Production Vibes

“Vibe coding” as a phrase is sort of driving me crazy. So in order to determine if I was being HYPEnotized, I decided to sit down and build a small app for my daughter - a little react doohickey of a thing to help her in her college search. Along the way I had my breath taken away by the amazing experience of working with agents and also started to think about the spectrum between pure vibes and what I consider to be production level code.

Vibing

Using mostly Claude agents, I tried to get into the vibe. Setting it up was easy, getting it going was easy, and the results were shockingly amazing. Having been lovingly embracing AI and ChatGPT into my work flow, this was an obvious function step and I sort of loved it. I embraced the idea of not looking at the code and just accepting everything - the only thing that mattered was what it looked like and what it did. You know, like Kai Lentit, professional Vibe Coder @ X says: “Vibes only.”

And lo - maybe 45 minutes later I had a react app built and deployed that was backed by a json data set that had been converted and suplemented by vibes and additional scripts to scrape websites that allowed for searching, sorting, adding, mapping, filtering, a visual sticky note interface, and most importantly, emoji annotation! No joke it was wild. I think its the most breathless I have been experiencing a new technology.

• **COLLECTED DATA**:
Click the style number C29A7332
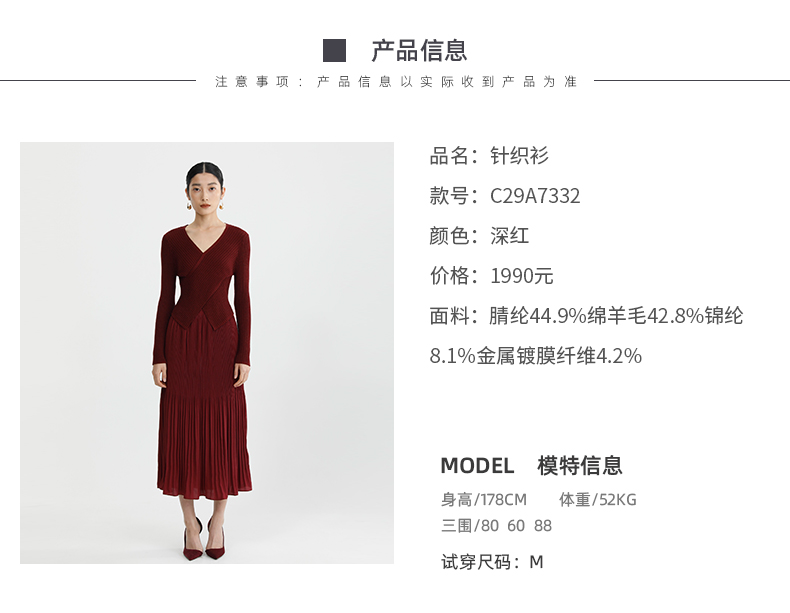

• **TASK STATEMENT**: Copy out the full "Production Vibes" post above word for word, keeping its headings, paragraph breaks, and original spelling unchanged.

• **OUTPUT BELOW**:
Production Vibes

“Vibe coding” as a phrase is sort of driving me crazy. So in order to determine if I was being HYPEnotized, I decided to sit down and build a small app for my daughter - a little react doohickey of a thing to help her in her college search. Along the way I had my breath taken away by the amazing experience of working with agents and also started to think about the spectrum between pure vibes and what I consider to be production level code.

Vibing

Using mostly Claude agents, I tried to get into the vibe. Setting it up was easy, getting it going was easy, and the results were shockingly amazing. Having been lovingly embracing AI and ChatGPT into my work flow, this was an obvious function step and I sort of loved it. I embraced the idea of not looking at the code and just accepting everything - the only thing that mattered was what it looked like and what it did. You know, like Kai Lentit, professional Vibe Coder @ X says: “Vibes only.”

And lo - maybe 45 minutes later I had a react app built and deployed that was backed by a json data set that had been converted and suplemented by vibes and additional scripts to scrape websites that allowed for searching, sorting, adding, mapping, filtering, a visual sticky note interface, and most importantly, emoji annotation! No joke it was wild. I think its the most breathless I have been experiencing a new technology.